I believe that he makes it clear what the roles of men and women are very clear. Men are to work in the field to provide for the women to cook in the house over the fire. Men are to fight and defend while the women are to mend, both wounds and the clothing. Men are the chief authority figure, and the strong ones of the house, government or the leaders while women are the back bone of the household and show the children the compassion. I believe the final simply says that anything other than what was written is simply wrong and will not work.
I think in The Princess that Tennyson defines the biological differences between men and women. I think that Tennyson believes that the world must have males and females working together to make each part work. While Tennyson believed that one sex could not prosper with out the other sex, he believes that men and women have both the same morals, imagination, spiritual beliefs, and intellect. Without reading the rest of The Princess, one would not think this.
I believe that Tennyson wrote these works to empower women so that they could begin starting to get the education they wanted instead of being the person who just cared for the men and their families. I believe he wanted the women to be empowered to be able to get the education and start becoming an equal with the men. Because without a woman, a man was nothing, and vice versa. Tennyson wrote about how this was a different way of thinking when he wrote in The Princess “Such women, but convention beats them down:” This is saying that the conventional way of thinking about women is keeping them in a position that was inferior instead of allowing them to be empowered to do more that be a maiden.

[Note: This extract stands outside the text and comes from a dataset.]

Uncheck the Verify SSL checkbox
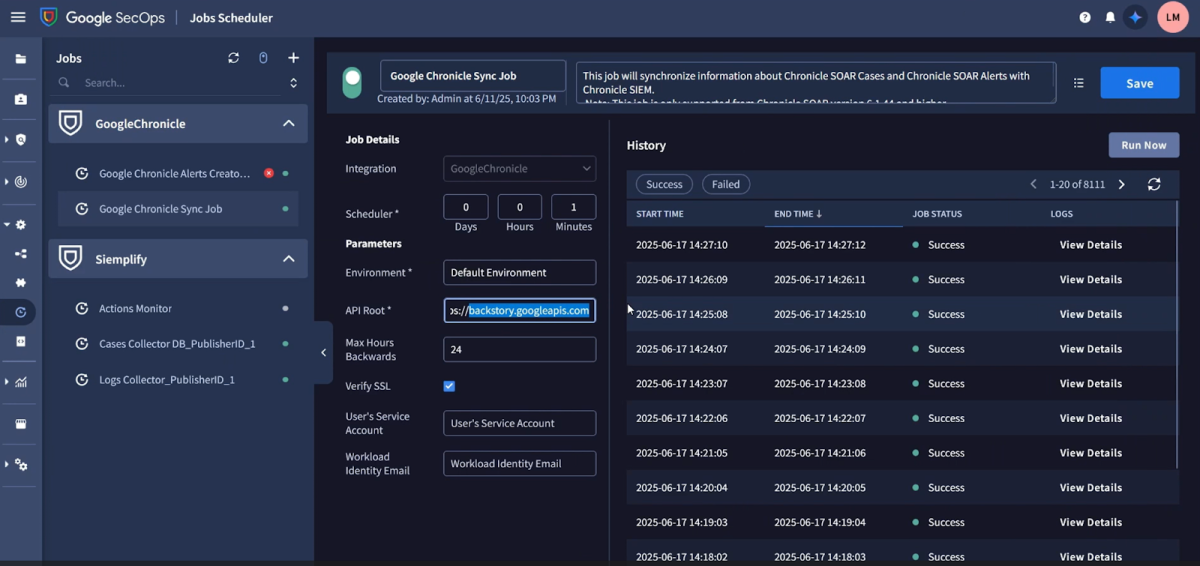This screenshot has width=1200, height=566. click(x=449, y=386)
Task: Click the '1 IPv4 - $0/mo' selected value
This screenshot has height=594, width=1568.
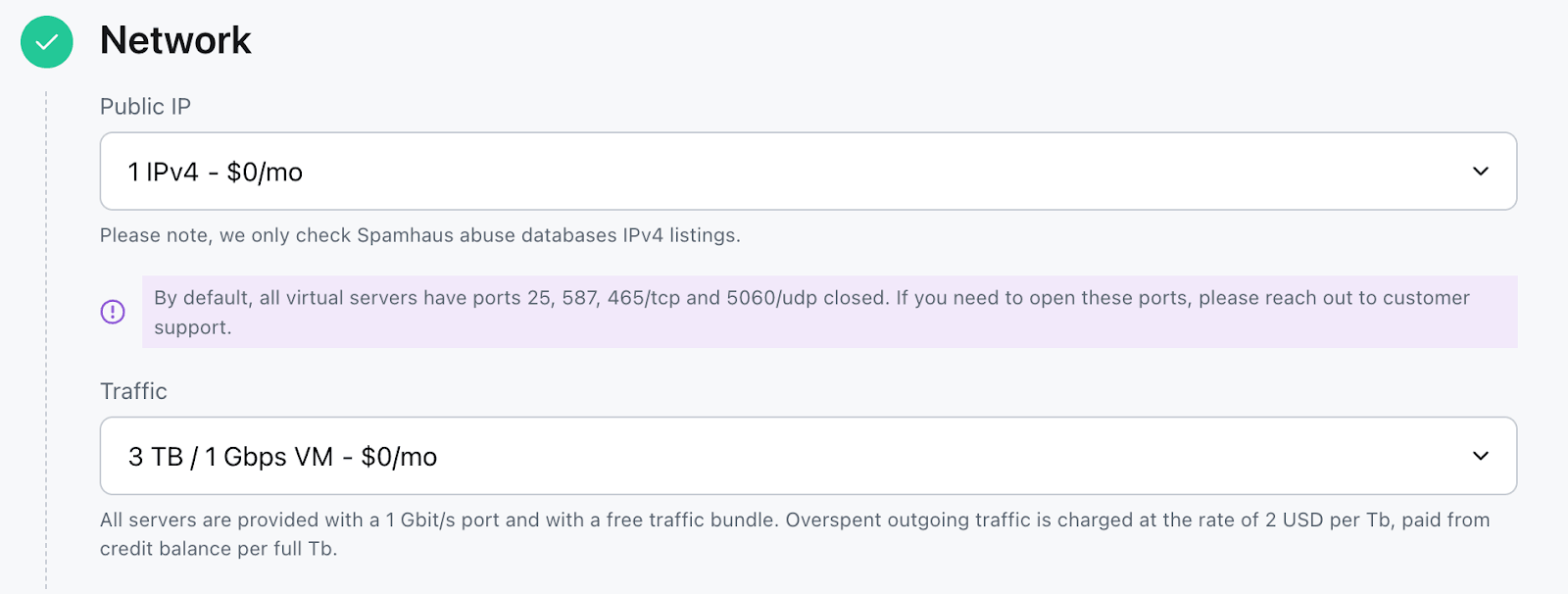Action: pyautogui.click(x=216, y=173)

While this was a different belief than what had been in the past where women were not thought of as a part of the family other than to produce children and do what the man said. I believe that in this writing as well as several of his other writings that he believes that in the biblical sense that men and women are designed to be different and separate, based on God taking the rib of Adam and making his mate Eve. But they are to be together as God’s word assures.
While reading The Princess, I felt that Tennyson wanted to maintain an interest in how the developments of his era were changing while remaining a voice, through his writings, for the society that he was hoping to change. I believe that he wanted women to become empowered and through his writings teach others that this needed to happen also.

2 comments:

Jonathan.Glance said...

Mike,

Good focus on Tennyson, and some good speculation on his view of gender roles and opportunities for women. You repeatedly assert that "The Princess" represents his own views, but that claim is complicated by the fact that the speaker in the poem is a character, not the author; there is also a female character who offers a different perspective. While it is certainly possible that Tennyson believes what his male character days, it is by no means certain. You would need corroborating evidence from other statements by him to support such a strong and unequivocal statement as you make.

Costen said...

I don't agree with your analysis when you say that he wrote this way to empower women. For some reason I simply cannot see the subliminal message put here. Though I do feel that women should have been empowered, I know that in those times, women of power got very little respect. Therefore, even the empowered women would still have been put down and would have been forced to bear harsh criticism from society.